Feb. 5, 2020

Culture of innovation needed to meet ‘existential threat’ to oilsands

Expert says Alberta of next 50 years will go beyond practices of previous half century
Ian Gates
Professor Ian Gates in the lab. Riley Brandt, University of Calgary

Sparking new ideas from a vibrant culture of innovation is vital to ensuring oilsands and heavy oil production continues in Alberta, said a University of Calgary researcher.

“If we do not find a clean way, or a cleaner way, to produce bitumen, and then start to look at the end use of bitumen, if we don’t find this, there is an existential threat here with respect to the oilsands industry,” said Dr. Ian Gates, PhD, who is the director of the university’s $75-million Global Research Initiative (GRI) in Sustainable Low Carbon Unconventional Resources.

“I would argue that no matter what on this planet, we need heavy oil, we definitely do — but do we need Alberta’s heavy oil?”

As the featured speaker at the recent Enbridge Research in Action luncheon, which was hosted at the Westin Hotel in Calgary by the university’s Haskayne School of Business, Gates talked about how factors such as fear of change or taking risks can inhibit innovation.

About 140 people ranging from oil company executives to academics attended the event, which was moderated by Dr. Terry Ross, PhD, director of Strategic Centre Initiatives at Haskayne.

'No bitumen —  no oilsands'

Gates gave much credit to the industry’s ongoing efforts to lower carbon emissions from oil production, noting that levels had been cut by as much as 30 per cent for steam-assisted gravity drainage (SAGD) alone. The process enhances recovery from heavy oil deposits, as well as bitumen from oilsands.

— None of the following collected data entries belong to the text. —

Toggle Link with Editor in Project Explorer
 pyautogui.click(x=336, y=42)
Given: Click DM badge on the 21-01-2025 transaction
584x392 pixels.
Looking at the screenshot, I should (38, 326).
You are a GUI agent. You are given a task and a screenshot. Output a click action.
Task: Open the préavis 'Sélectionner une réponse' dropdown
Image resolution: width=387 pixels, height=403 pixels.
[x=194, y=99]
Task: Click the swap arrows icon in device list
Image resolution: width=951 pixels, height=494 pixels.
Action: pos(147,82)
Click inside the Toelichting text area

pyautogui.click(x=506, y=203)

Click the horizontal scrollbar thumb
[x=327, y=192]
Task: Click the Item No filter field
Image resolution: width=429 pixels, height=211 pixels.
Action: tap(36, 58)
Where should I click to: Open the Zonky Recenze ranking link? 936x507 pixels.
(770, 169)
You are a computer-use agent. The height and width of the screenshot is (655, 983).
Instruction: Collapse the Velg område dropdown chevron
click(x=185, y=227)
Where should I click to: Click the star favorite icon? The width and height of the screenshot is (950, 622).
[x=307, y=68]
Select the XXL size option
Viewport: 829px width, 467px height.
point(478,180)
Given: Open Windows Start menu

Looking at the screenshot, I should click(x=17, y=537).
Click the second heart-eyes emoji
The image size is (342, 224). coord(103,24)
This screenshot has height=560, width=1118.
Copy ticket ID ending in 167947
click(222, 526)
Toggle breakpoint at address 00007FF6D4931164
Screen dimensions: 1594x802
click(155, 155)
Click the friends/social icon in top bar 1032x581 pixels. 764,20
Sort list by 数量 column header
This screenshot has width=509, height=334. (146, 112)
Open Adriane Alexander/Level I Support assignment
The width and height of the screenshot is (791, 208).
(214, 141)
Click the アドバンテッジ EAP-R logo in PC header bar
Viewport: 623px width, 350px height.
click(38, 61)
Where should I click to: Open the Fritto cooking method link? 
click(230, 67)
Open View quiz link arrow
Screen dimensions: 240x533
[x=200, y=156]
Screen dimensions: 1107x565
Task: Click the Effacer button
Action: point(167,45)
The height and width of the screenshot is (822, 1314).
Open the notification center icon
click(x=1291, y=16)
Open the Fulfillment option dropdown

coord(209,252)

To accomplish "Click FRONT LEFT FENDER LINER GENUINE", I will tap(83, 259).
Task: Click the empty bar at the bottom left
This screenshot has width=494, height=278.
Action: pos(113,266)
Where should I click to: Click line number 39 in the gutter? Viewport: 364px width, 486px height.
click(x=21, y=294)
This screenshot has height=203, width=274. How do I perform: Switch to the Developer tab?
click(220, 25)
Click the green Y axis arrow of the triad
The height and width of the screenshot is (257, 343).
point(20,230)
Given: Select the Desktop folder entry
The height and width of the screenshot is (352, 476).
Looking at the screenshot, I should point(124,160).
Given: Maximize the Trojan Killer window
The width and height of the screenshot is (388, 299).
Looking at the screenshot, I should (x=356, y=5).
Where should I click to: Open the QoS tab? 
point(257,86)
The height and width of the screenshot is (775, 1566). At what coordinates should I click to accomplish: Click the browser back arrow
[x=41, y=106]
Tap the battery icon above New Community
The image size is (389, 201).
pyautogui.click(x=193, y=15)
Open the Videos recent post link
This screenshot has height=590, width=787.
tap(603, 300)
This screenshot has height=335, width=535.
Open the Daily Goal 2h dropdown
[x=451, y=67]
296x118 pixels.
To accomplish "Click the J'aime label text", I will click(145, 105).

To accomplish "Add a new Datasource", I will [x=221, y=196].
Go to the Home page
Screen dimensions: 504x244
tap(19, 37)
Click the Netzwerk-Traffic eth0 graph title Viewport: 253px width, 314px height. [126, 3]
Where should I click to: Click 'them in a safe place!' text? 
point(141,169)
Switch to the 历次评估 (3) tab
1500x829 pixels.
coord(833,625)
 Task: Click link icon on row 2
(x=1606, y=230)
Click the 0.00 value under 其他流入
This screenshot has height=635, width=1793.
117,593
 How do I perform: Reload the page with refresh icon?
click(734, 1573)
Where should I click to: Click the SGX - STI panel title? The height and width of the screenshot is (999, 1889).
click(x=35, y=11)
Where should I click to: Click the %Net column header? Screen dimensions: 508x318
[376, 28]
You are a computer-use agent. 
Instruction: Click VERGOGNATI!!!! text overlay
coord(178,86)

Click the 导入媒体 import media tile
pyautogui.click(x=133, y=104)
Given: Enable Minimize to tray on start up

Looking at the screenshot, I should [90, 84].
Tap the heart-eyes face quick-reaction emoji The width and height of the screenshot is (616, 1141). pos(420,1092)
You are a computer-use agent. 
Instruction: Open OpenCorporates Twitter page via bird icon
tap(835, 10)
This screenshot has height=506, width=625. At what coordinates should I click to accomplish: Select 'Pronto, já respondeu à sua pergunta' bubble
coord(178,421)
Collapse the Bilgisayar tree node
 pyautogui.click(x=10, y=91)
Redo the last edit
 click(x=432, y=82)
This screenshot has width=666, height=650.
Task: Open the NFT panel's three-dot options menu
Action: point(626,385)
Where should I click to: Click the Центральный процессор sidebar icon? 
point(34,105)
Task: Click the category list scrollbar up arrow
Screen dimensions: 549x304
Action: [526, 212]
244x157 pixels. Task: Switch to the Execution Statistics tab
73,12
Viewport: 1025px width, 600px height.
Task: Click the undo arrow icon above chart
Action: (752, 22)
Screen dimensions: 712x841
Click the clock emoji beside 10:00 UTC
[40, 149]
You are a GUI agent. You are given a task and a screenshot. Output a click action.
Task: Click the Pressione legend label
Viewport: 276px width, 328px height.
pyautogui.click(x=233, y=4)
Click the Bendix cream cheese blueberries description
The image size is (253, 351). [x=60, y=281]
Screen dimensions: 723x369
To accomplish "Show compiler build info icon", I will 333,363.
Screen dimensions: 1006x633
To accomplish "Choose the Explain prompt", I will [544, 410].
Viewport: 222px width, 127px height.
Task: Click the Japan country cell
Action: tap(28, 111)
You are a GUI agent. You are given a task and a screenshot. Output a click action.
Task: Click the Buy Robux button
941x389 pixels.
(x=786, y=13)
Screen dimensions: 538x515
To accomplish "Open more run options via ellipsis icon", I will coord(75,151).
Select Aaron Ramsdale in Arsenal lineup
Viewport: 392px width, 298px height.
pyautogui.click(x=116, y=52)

However, a recent glance at daily news coverage about climate change shows that such progress is being drowned out by growing demands to speed the transition to low-carbon energy, and “for some folks, that essentially means no bitumen — no oilsands,” said Gates.

“This is not really the answer to what we need to do ... what we have here is an immense resource and we have to start thinking about how do we use it — how do we optimize it in a world where investment and other dollars are saying essentially: ‘We don’t want to be invested in those types of operations and businesses.' ”

Alberta’s oil industry has been the driver of much of the province’s wealth for many decades, said Gates. But when he asked the audience if they believed the practices of the past 50 years would continue into the next 50, no one put up their hand.

Professor co-founds companies

“We are not going to be the Alberta of the ’60s, ’70s, ’80s, ’90s and 2000s … or 2010s,” said Gates, who is also a professor in the department of chemical and petroleum engineering at the university’s Schulich School of Engineering. “We’re going to go beyond that, and that’s where I would put all the investment opportunities.”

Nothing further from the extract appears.